• **ОТРЫВОК**:
Ты погляди на аэродром, — отвечаю. — Погляди, Вася, какие самолеты стоят…

— «Юнкерсы»! Ю-52! — кричит Максимов.

В эту минуту с земли запустили целую гирлянду разноцветных снарядов, и всякие сомнения относительно того, чей это аэродром, рассеялись.

Развернулся на прежний курс, убрал газ правого мотора. Минут через двадцать слева по курсу — снова аэродром. Лежит световое «Т». Посадка в направлении на юг. На траверзе аэродрома кончилось масло и в левом моторе. Опять даю ракету: «Я свой», разворачиваю самолет на посадку, прошу сигналом АНО свет, выпускаю шасси, затем щитки. На земле зажглись прожектора, но при моем приближении потухли. Неужто опять немцы? Но и уходить уже не на чем…

Приземлились. В хвост нам опять включились прожектора и снова погасли. Решаю не тормозить до конца аэродрома, до самого леса. На ходу отдаю, приказание:

— Куркоткин берет автомат, гранаты и идет в лес прямо. Мы со штурманом — влево. Максимов остается у турельного пулемета. Сейчас приедет автомашина Если враг, Максимов первым открывает огонь. Обороняться будем до последнего патрона. Последней гранатой Вася подрывает самолет.

У самого конца аэродрома останавливаемся, выключаем моторы. Тишина. Снега — по пояс. Пока с Георгием добрались до леса — запыхались. Приготовили пистолеты, гранаты. Ждем.

— А ведь послезавтра в Кремль собирались, — вздыхает Рогозин.

— И поедем, — отвечаю я, хотя сам слабо верю в это.

• **Данные о наведении на страницы и экраны**:
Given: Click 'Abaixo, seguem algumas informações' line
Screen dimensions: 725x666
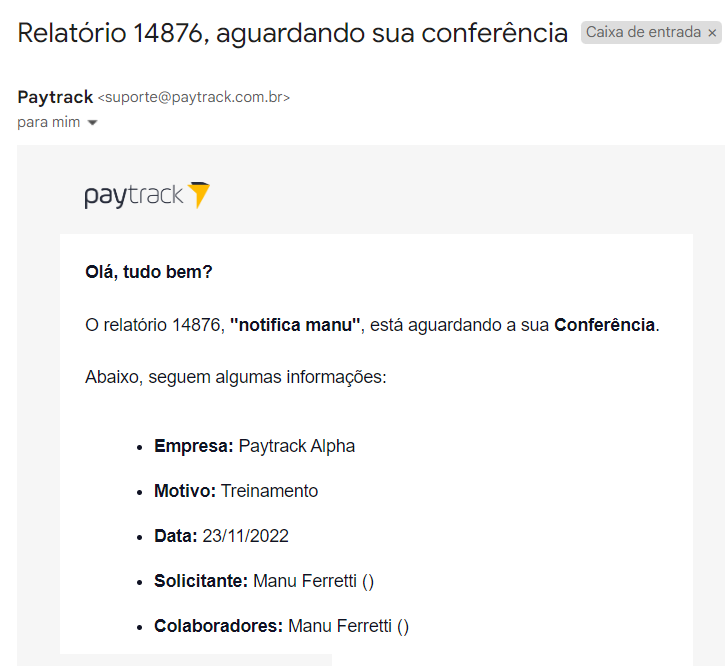Looking at the screenshot, I should pos(236,377).
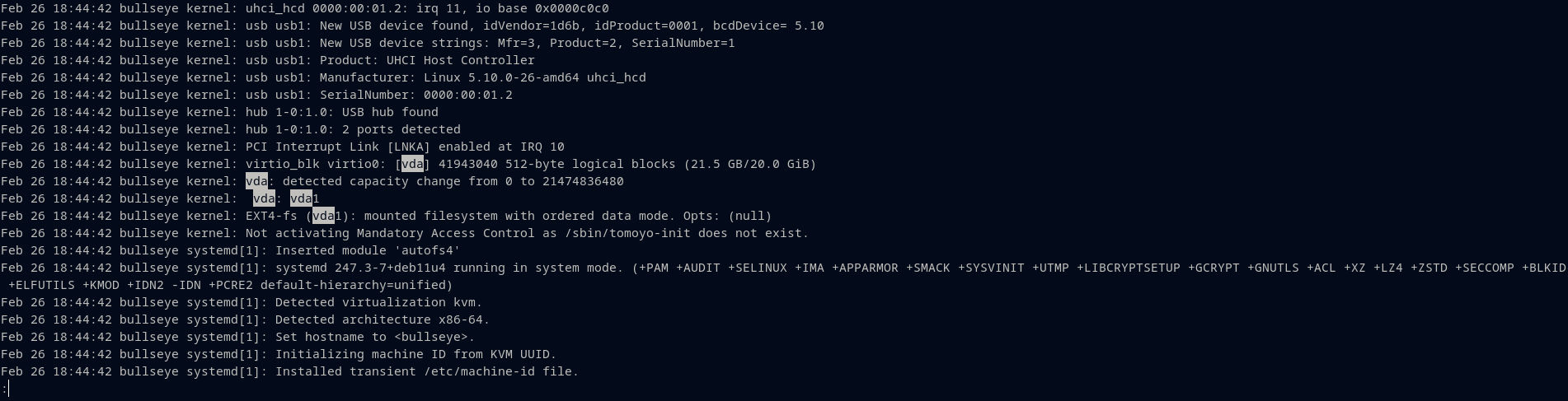The width and height of the screenshot is (1568, 401).
Task: Click the capacity number 21474836480
Action: 583,181
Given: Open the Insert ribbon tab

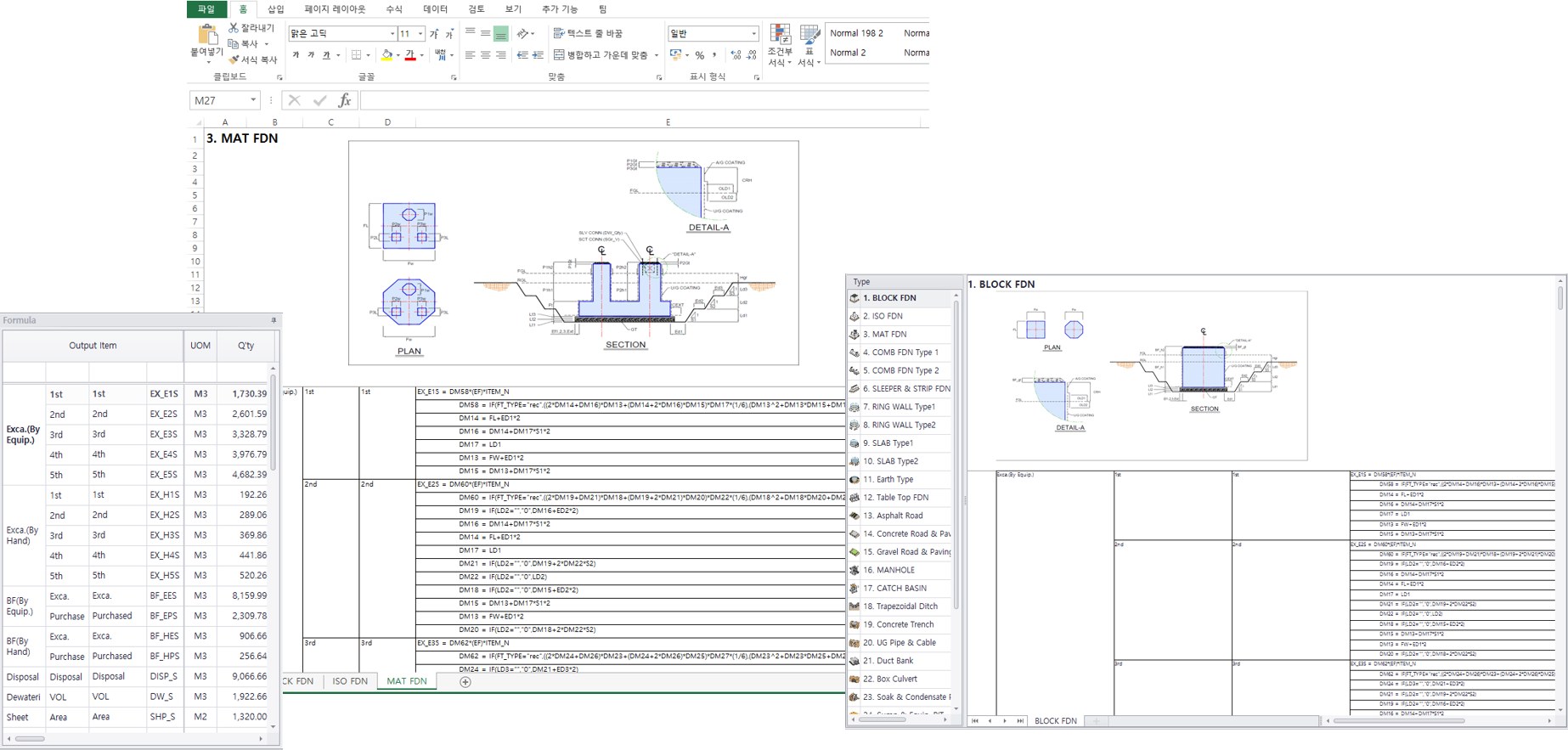Looking at the screenshot, I should tap(275, 9).
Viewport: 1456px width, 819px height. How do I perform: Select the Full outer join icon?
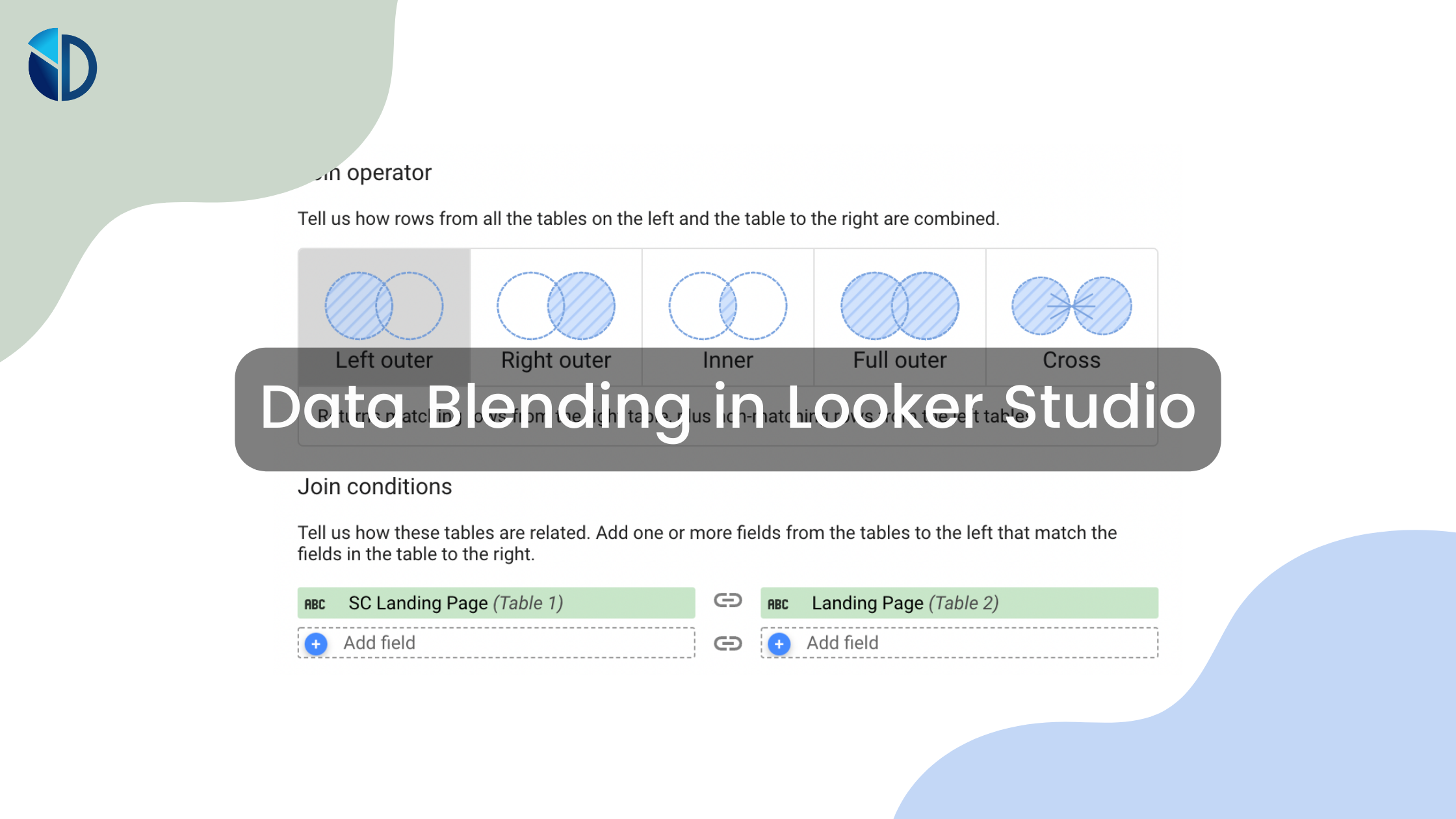click(899, 305)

• **ЗАДАНИЯ**:
A - Какие самолеты, по словам Максимова в отрывке, стояли на аэродроме?
B - Согласуются ли с отрывком следующие утверждения? (i) На втором аэродроме посадка была в направлении на юг. (ii) В лес с автоматом и гранатами должен был идти Максимов. (iii) Прожектора на земле горели, пока самолет приближался к аэродрому.

• **ОТВЕТЫ**:
A - «Юнкерсы», Ю-52.

B -
(i) Да: «Посадка в направлении на юг.»
(ii) Нет: «Куркоткин берет автомат, гранаты и идет в лес прямо.» и «Максимов остается у турельного пулемета.»
(iii) Нет: «На земле зажглись прожектора, но при моем приближении потухли.»